IV

Rei e Pastor


«O rei James V, que morreu de trinta e tres annos em 13 de dezembro de 1542, era um joven rei, tunante e maganão, que se disfarçava em trajos de mendigo, de adello, ou que taes, para andar correndo baixas aventuras pelas aldeias ou pelos bairros escusos das cidades.»
              Garrett.



I


Ao pé do freixo umbroso e da sonora fonte,
Que dão sombra e frescura ás boninas do monte,
Glycera, a moça loira, Amyntas, o pastor,
Juravam-se um ao outro o seu eterno amor.

Sobre a relva assentada, a formosa Glycera
Tecia de jasmins e verdes folhas de hera
Grinaldas e festões, cantando uma canção
Em que menos cantava a voz que o coração.

Assim tambem se eleva o cantico suave
De uma ave que estremece á espera de outra ave
Nas alcôvas em flôr que tece o mez de abril.

Não tardou que chegasse, á volta do redil,
Amyntas, o pastor, já recolhido o gado.
—«Grinaldas! Para que?»
 —«Para o nosso noivado»
Córando de pudor, Glycera respondeu,
E emquanto elle a fitava, ella os olhos desceu.
—«Disseste muito bem, minha amada Glycera,
Vamos ambos colhêr jasmins e folhas de hera.
Sim!... Tu não serás de outro? É minha a tua mão?
De mais ninguem será?»
 —«Eu te juro que não.»
—«Agora sou feliz! Vou dar-te, porque és minha,
Aquella ovelha branca, ess'outra malhadinha
Que valem um milhão! Iguaes inda não vi!
Mas, porque tu és minha, eu dou-t'as para ti.
Olha, que lindas são!
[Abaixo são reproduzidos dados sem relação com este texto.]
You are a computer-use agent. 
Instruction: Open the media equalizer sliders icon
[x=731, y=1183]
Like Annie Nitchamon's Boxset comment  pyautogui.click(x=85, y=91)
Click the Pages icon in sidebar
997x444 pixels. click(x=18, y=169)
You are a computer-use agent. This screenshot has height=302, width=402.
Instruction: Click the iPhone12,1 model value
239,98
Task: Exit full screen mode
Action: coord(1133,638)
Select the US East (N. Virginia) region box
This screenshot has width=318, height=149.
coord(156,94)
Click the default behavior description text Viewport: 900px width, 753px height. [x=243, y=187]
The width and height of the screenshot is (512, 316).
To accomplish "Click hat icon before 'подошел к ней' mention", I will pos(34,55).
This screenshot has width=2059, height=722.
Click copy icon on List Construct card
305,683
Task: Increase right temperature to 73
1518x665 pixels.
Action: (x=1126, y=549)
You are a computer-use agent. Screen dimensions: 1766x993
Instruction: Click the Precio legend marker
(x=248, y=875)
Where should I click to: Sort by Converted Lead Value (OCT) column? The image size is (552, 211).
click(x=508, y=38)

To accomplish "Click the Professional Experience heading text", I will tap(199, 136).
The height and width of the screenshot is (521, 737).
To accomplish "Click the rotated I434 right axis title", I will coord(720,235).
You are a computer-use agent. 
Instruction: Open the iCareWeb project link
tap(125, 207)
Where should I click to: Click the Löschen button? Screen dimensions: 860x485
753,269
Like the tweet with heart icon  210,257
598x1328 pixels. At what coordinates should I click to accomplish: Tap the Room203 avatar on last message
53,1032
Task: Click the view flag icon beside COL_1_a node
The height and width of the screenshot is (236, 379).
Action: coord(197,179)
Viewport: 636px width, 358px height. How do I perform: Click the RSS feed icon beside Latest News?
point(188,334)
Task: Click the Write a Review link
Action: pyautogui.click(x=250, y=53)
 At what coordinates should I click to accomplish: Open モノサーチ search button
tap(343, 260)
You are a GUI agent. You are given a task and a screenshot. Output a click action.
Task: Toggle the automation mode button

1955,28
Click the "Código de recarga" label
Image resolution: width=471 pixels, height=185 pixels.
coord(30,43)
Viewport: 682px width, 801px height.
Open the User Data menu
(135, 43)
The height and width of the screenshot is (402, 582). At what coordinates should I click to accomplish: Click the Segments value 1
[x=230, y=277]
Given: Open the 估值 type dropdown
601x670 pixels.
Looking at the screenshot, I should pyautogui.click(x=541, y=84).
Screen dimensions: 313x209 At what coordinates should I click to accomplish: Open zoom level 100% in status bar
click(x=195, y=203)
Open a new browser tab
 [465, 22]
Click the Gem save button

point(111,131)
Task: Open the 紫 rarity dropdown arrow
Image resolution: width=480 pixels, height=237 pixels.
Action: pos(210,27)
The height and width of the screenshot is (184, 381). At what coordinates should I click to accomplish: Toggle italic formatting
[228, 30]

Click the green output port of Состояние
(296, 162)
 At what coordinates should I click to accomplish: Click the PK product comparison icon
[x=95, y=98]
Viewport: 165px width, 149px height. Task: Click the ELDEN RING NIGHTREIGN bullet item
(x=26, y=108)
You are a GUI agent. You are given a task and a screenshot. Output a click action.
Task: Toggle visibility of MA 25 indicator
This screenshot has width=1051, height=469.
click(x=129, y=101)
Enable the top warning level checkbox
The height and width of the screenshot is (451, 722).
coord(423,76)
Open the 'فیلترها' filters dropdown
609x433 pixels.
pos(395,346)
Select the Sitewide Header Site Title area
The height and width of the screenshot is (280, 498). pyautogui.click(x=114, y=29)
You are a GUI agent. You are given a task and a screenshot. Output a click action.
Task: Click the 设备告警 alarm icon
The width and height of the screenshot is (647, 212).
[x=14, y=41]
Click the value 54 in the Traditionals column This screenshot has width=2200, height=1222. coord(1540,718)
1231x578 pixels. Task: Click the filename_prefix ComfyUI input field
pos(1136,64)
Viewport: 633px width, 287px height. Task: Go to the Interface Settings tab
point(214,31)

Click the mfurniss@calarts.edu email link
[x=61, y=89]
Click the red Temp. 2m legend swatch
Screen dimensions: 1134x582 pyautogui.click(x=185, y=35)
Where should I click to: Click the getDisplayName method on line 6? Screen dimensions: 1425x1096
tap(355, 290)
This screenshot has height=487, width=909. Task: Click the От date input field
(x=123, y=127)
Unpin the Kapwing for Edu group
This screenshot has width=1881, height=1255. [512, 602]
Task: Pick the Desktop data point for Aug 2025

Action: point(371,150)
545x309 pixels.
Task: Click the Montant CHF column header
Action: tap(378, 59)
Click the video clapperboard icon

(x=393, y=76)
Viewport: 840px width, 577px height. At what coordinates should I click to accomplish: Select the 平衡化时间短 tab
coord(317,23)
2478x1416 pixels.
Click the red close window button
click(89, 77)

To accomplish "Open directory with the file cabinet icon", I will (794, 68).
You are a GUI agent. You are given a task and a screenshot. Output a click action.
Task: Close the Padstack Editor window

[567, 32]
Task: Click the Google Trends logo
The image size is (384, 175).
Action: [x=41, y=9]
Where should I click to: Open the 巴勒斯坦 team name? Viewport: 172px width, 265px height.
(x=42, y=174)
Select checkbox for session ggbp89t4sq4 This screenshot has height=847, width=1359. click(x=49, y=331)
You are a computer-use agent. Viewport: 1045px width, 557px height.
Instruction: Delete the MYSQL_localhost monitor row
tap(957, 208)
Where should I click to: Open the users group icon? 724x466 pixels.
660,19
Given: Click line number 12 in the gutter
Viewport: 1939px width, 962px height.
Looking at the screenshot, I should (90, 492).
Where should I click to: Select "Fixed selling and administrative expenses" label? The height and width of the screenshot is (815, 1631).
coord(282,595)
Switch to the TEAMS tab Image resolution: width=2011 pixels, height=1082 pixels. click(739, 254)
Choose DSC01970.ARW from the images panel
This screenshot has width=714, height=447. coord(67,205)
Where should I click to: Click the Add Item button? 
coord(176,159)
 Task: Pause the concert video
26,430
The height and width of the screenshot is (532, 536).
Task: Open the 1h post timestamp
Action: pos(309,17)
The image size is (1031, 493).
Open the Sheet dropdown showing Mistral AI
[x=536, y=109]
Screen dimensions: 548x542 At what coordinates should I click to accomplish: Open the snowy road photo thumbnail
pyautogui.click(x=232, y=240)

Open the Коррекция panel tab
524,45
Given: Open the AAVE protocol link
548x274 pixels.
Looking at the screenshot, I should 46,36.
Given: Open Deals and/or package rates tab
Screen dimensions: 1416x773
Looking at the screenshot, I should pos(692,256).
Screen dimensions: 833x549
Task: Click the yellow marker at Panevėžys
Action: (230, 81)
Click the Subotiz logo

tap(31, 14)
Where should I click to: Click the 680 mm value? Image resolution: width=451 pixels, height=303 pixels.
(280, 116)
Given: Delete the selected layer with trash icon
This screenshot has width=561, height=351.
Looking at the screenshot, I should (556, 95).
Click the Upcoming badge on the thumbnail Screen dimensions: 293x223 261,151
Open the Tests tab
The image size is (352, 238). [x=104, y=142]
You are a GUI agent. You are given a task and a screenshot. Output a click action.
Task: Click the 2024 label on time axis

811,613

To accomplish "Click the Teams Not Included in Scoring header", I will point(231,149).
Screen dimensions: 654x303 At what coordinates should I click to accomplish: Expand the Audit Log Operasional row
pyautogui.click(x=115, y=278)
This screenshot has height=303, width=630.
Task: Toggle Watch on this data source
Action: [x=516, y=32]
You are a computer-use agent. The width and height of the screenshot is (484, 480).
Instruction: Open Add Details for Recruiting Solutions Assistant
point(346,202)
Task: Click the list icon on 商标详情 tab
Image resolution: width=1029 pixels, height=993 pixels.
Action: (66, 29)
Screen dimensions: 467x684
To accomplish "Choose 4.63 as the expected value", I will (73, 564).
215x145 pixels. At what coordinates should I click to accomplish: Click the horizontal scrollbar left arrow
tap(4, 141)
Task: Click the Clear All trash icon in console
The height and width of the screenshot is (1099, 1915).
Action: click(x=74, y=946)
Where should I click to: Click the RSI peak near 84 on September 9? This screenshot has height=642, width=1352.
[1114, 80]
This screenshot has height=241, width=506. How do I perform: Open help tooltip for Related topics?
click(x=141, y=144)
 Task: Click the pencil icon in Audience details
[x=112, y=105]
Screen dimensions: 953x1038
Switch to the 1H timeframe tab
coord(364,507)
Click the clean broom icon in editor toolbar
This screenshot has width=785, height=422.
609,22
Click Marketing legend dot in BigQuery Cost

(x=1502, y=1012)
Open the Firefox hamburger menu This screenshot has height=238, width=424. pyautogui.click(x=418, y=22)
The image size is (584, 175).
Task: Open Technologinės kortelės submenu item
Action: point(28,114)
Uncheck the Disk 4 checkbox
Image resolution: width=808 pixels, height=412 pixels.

Valem um bom rebanho
Na côr, na timidez, no pello e no tamanho!
Só teu, de mais ninguem, é o fresco laranjal,
Que dá tão dôce sombra ao meu... ao teu casal.
Dou-te do meu redil os dois novilhos bravos,
E as colmêas que tenho, e todo o mel dos favos,
As arcas, o bragal, peculio do pastor,
E, acima d'isto tudo, o meu eterno amor.»
E, sorrindo enlevada, a formosa Glycera
Alternava jasmins com verdes folhas de hera.

II

Era o rei James V um joven rei feliz,
Que de lendas de amor encheu todo o paiz
Da sua bella Escocia, alcantilada e fria,
Onde o seu coração a neve derretia.

Soam trompas de caça, e em célere tropel
Passa o rei cavalgando o seu veloz corcel
Entre nuvens de pó; e seguem-no monteiros
E pagens de libré e mastins e rafeiros.

Do freixo á verde sombra, assentada no chão,
Glycera, de medrosa, ouvia o coração.
—«Bons dias, pegureira.»
 —«Os mesmos vos desejo.»
Disse-lhe ella córando ou com medo ou com pejo.
—«Que fazes por aqui? Esperas teu pastor
N'este ermo pinheiral?!»
 —«Não espero, senhor.»
—«Como te chamas tu?»
 —«O meu nome é Glycera.»
—«Que linda e que gentil! Tu és da primavera
A mais formosa irmã!...»
 —«Mercê que me fazeis.»
—«Se alguem te rouba aqui?»
 —«Sou pobre, bem sabeis.
Ninguem rouba á pobreza. Ella de si é escassa.»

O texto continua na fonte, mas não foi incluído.